Sebagai tanggapan, juru bicara Dewan Keamanan Nasional Gedung Putih, Brian Hughes, mengulangi pernyataan Trump bahwa Iran memiliki pilihan antara negosiasi atau tindakan militer.
"Kami berharap Rezim Iran mengutamakan rakyatnya dan kepentingan terbaik mereka dibandingkan dengan tindakan terorisme," ujar Hughes dalam sebuah pernyataan.
Kampanye "Tekanan Maksimal" dan Dampaknya terhadap Iran
Meskipun menyatakan keterbukaan terhadap perundingan, Trump kembali menerapkan strategi "tekanan maksimal" terhadap Iran, mirip dengan kebijakan yang ia jalankan pada masa jabatan pertamanya. Kebijakan ini bertujuan untuk mengisolasi Iran dari ekonomi global dan menekan ekspor minyaknya hingga nol.
Selama periode pertamanya sebagai presiden (2017-2021), Trump menarik AS dari perjanjian nuklir Iran 2015 yang melibatkan kekuatan besar dunia. Perjanjian tersebut sebelumnya telah menetapkan batas ketat terhadap aktivitas nuklir Teheran dengan imbalan pencabutan sanksi ekonomi.

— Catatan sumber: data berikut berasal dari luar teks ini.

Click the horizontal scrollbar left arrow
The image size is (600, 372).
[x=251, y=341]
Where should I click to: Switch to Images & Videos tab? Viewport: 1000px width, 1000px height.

Namun, setelah AS menarik diri pada 2018 dan kembali memberlakukan sanksi, Iran membalas dengan melampaui batas-batas yang ditetapkan dalam kesepakatan tersebut.
Kepala pengawas nuklir PBB, Rafael Grossi, telah memperingatkan bahwa waktu semakin menipis bagi jalur diplomatik untuk memberlakukan kembali pembatasan terhadap program nuklir Iran.
Saat ini, Teheran terus mempercepat pengayaan uranium hingga mendekati tingkat yang dapat digunakan untuk senjata nuklir. Meski demikian, Iran bersikeras bahwa program nuklirnya hanya bertujuan untuk tujuan damai.
Baca Juga: Sedikitnya 14 Tewas, 37 Terluka dalam Serangan Rudal Rusia di Ukraina
Penolakan Iran terhadap Tuntutan Baru dari AS
Khamenei, sebagai pengambil keputusan tertinggi dalam kebijakan utama Iran, menegaskan bahwa Iran tidak memiliki pilihan lain selain menolak pemaksaan dan intimidasi dari pihak luar.
"Mereka mengajukan tuntutan baru yang jelas tidak akan diterima oleh Iran, seperti kemampuan pertahanan kami, jangkauan rudal, dan pengaruh internasional kami," katanya.
Iran berulang kali menyatakan bahwa program rudal balistiknya murni untuk tujuan pertahanan. Namun, negara-negara Barat menganggapnya sebagai faktor destabilisasi di kawasan Timur Tengah yang penuh konflik.
Dalam beberapa bulan terakhir, Iran terus memperkuat persenjataannya, termasuk mengumumkan penambahan kapal induk drone pertama dan pangkalan angkatan laut bawah tanahnya di tengah meningkatnya ketegangan dengan AS dan Israel.